Dense nonaqueous-phase liquid (DNAPL) present in the subsurface can form plumes of contaminated groundwater that persist over decades. This study was conducted to improve understanding of how the heterogeneous physical distribution and mixed chemical composition of DNAPLs affect contaminant concentrations and discharges, and source longevity.

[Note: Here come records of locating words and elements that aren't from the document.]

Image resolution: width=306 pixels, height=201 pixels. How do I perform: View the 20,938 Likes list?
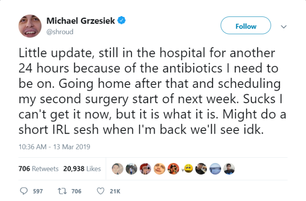coord(82,169)
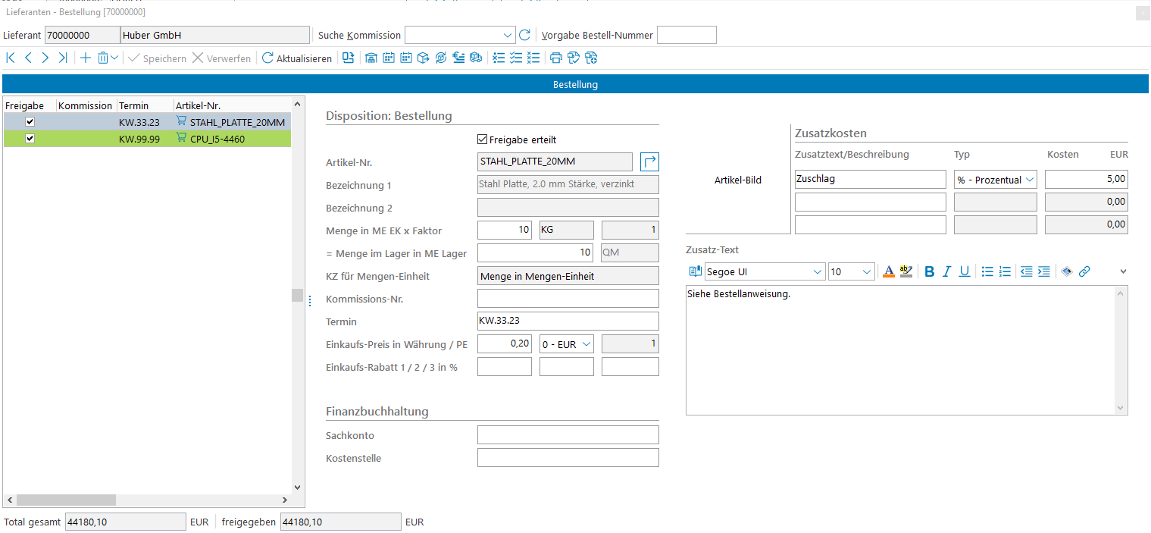
Task: Toggle bulleted list in text editor
Action: pos(987,271)
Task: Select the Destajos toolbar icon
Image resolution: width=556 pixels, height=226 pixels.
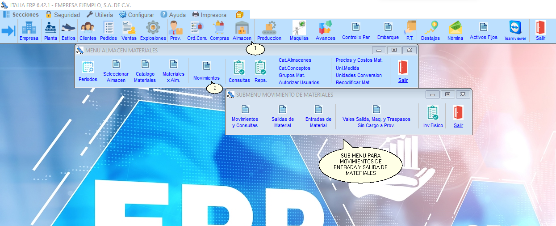Action: (431, 31)
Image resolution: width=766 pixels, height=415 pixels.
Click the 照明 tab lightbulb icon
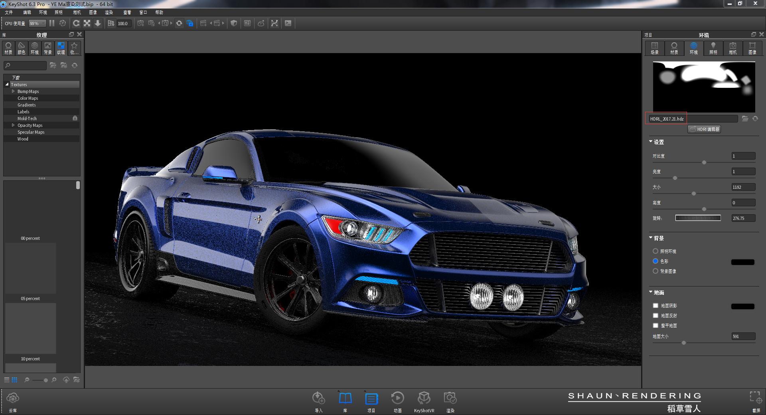pos(713,48)

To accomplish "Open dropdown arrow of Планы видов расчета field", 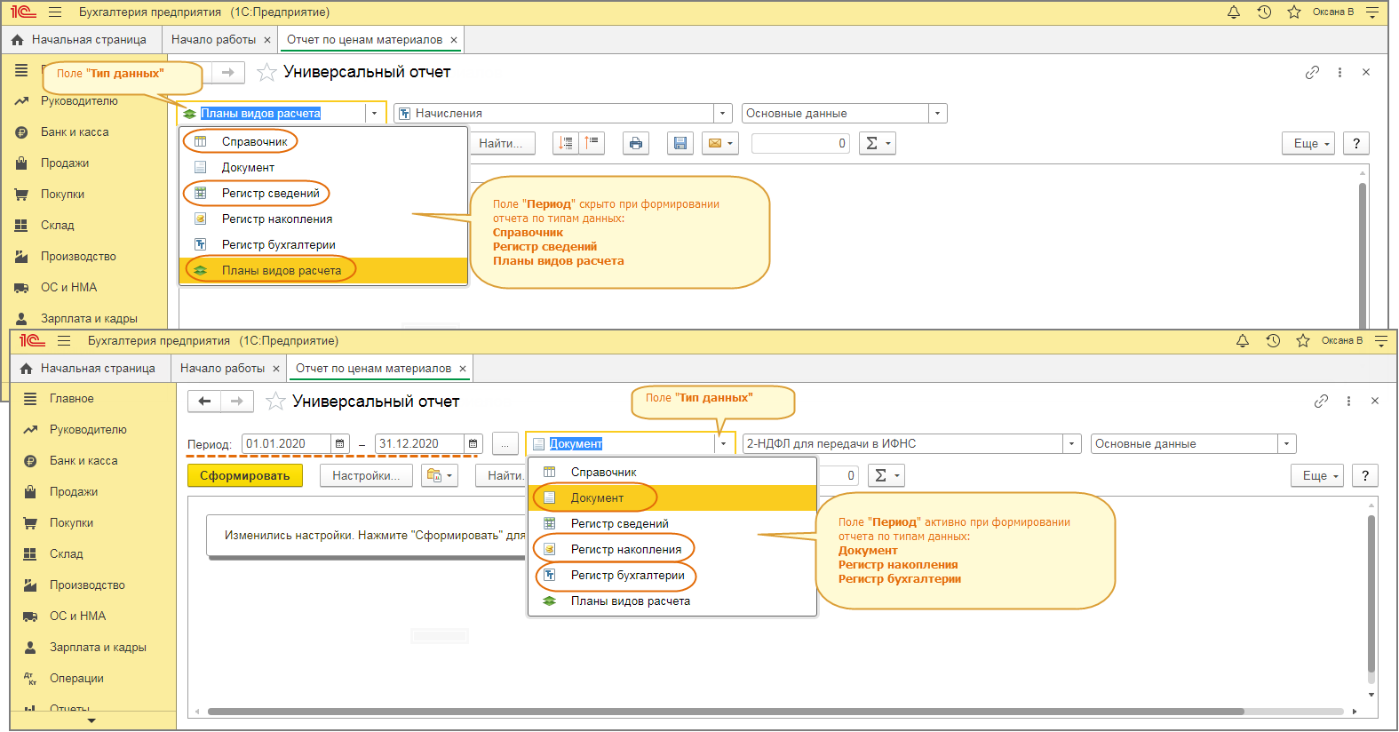I will pos(374,114).
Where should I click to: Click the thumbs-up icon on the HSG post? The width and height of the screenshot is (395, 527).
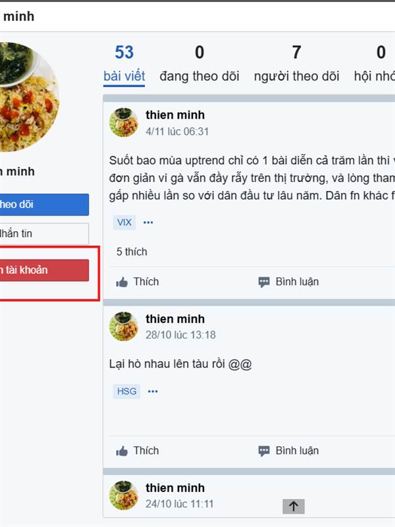coord(122,451)
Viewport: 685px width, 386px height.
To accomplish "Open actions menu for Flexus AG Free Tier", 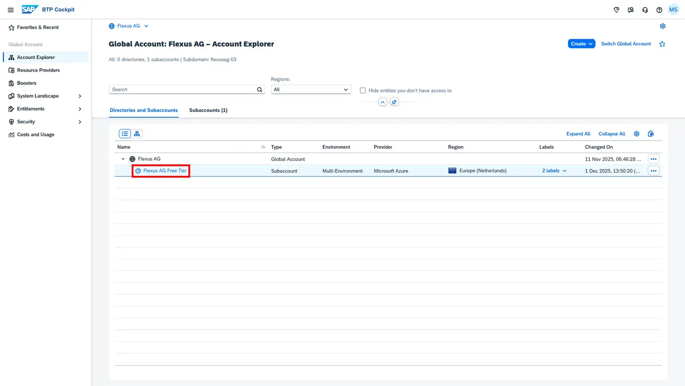I will click(654, 171).
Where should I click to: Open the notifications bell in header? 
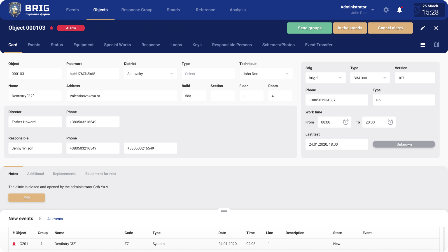(x=400, y=10)
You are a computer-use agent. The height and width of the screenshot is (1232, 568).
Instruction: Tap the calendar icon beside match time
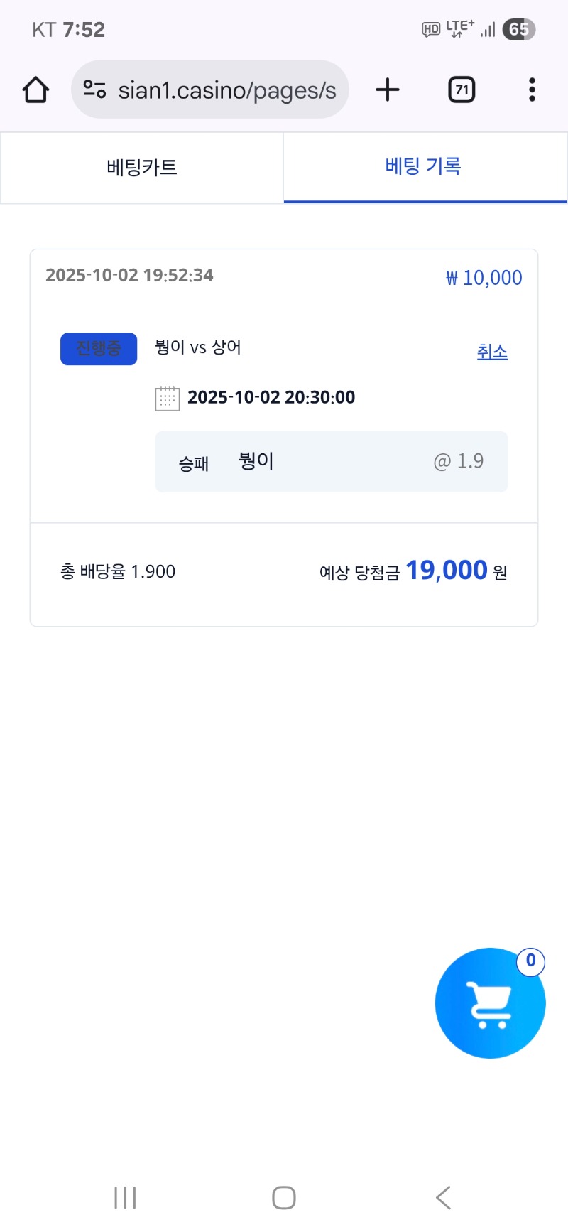tap(168, 398)
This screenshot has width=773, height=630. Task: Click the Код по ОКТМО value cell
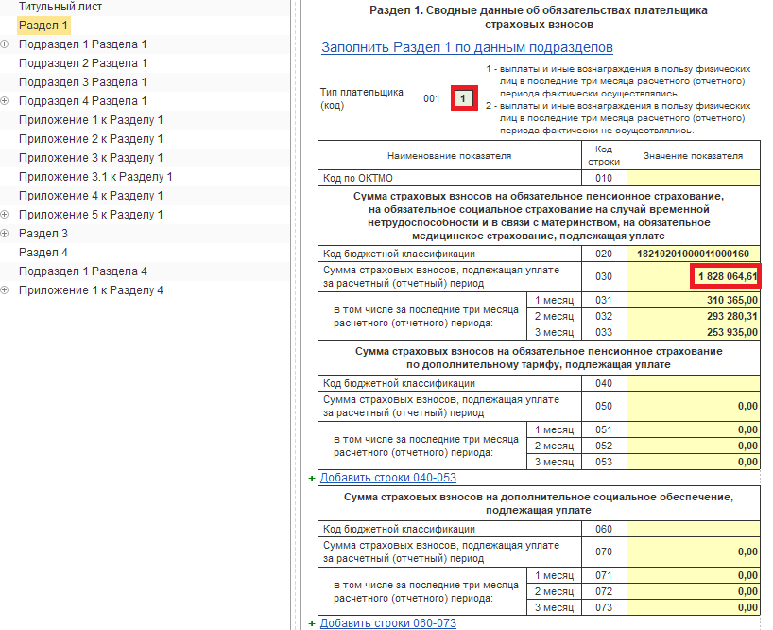[x=694, y=178]
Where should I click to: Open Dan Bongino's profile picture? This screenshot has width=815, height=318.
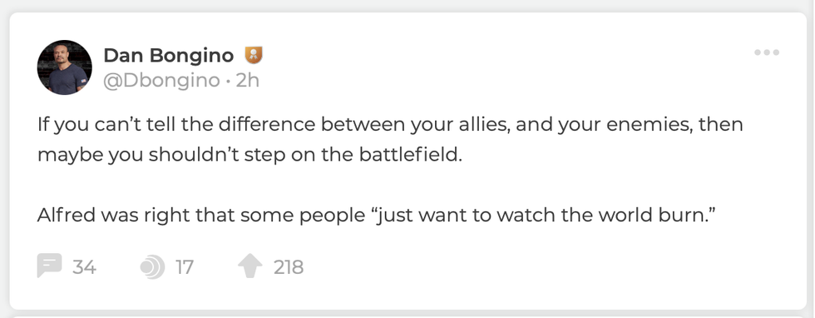coord(65,67)
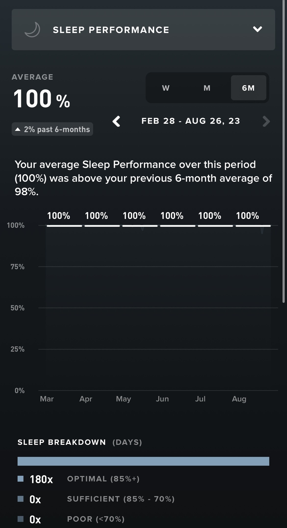Viewport: 287px width, 528px height.
Task: Go to the next date range
Action: [266, 121]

A chlorinated solvent mixture (50 L) composed of trichloromethane (TCM, 10%), trichloroethene (TCE, 45%) and perchloroethene (PCE, 45%) were infiltrated below the water table into the hydraulically nearly-homogeneous Borden aquifer under natural groundwater flow conditions. The emanating plume was monitored over a 5 year period using multi-level samplers along transects. Initially a wide plume developed, but solvent concentration maxima became more localized as residual DNAPL trails dissolved. The position of these maxima matched the location of pools identified using ground penetrating radar and was related to minor sedimentological differences within the aquifer. The transient groundwater flow regime caused significant transverse lateral plume direction (>60°). From the onset of the experiment, maximum solvents concentrations down-gradient of the source zone approached initial effective solubility values as predicted by Raoult’s law, indicating the rapid establishment of equilibrium conditions. Preferential dissolution from the DNAPL source zone led to the sequential depletion of TCM (200 days), TCE (2 years) and PCE. Significant spatial differences in dissolution rates within the source zone are illustrated by the concurrent presence of TCE concentrations similar to the initial DNAPL composition and PCE concentrations for depletion to a 100% PCE DNAPL. This large spatial variability in source zone dissolution is a likely cause for the lag period observed after the gradual decrease in mass discharge before a rapid decline in maximum concentrations of each DNAPL component. While the mass discharge decreased after 40% of each of the components was dissolved, maximum concentrations only started to decrease after 80% dissolution.

Overall, the dissolution of the DNAPL source zone was characterized by a high degree of spatial and temporal variability in the aqueous solvent concentrations, even though this aquifer is nearly homogeneous in terms of hydraulic conductivity distribution.